::: Source data

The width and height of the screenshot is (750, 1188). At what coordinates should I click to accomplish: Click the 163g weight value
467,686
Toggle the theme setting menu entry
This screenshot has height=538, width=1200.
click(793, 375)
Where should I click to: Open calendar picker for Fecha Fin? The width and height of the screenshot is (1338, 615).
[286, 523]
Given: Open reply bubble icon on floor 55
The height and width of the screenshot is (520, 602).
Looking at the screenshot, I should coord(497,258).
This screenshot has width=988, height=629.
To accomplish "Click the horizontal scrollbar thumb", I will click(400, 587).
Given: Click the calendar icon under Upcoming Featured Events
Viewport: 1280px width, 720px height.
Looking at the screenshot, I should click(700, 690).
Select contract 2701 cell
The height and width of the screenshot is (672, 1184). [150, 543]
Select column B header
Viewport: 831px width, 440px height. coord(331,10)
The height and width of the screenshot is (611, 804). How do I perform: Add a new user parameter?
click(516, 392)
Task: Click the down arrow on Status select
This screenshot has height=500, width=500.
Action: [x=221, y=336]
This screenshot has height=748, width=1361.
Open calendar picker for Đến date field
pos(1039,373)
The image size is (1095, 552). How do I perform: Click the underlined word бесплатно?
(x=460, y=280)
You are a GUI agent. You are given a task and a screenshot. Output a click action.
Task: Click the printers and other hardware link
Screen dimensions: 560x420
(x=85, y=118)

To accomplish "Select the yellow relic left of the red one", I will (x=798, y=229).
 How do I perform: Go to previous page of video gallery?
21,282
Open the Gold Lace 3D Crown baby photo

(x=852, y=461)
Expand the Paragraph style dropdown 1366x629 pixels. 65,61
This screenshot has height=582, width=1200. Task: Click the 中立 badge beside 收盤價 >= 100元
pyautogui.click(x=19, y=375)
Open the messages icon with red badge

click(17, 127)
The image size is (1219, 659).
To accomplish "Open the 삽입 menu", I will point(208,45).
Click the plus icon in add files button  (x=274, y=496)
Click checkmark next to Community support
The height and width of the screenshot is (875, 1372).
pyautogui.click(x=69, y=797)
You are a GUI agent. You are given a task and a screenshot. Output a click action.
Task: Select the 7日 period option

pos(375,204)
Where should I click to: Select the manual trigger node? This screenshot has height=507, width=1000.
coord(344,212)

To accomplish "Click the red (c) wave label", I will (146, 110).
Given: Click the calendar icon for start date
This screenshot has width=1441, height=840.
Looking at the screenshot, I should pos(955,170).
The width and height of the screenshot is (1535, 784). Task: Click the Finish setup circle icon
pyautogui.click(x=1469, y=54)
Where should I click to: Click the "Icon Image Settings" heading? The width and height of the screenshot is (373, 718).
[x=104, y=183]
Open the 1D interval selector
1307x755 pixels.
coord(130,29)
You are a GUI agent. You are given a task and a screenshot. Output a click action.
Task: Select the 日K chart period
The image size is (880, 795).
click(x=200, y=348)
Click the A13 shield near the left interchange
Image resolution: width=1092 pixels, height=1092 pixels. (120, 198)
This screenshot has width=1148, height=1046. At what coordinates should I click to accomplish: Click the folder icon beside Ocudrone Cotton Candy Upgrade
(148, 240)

::::::

About this exercise:
Could you set down, word for word, only the lines above from the line with "Task: Click the printers" to the line with "Expand the Paragraph", including both?

Expected output:
Task: Click the printers and other hardware link
Screen dimensions: 560x420
(x=85, y=118)

To accomplish "Select the yellow relic left of the red one", I will (x=798, y=229).
 How do I perform: Go to previous page of video gallery?
21,282
Open the Gold Lace 3D Crown baby photo

(x=852, y=461)
Expand the Paragraph style dropdown 1366x629 pixels. 65,61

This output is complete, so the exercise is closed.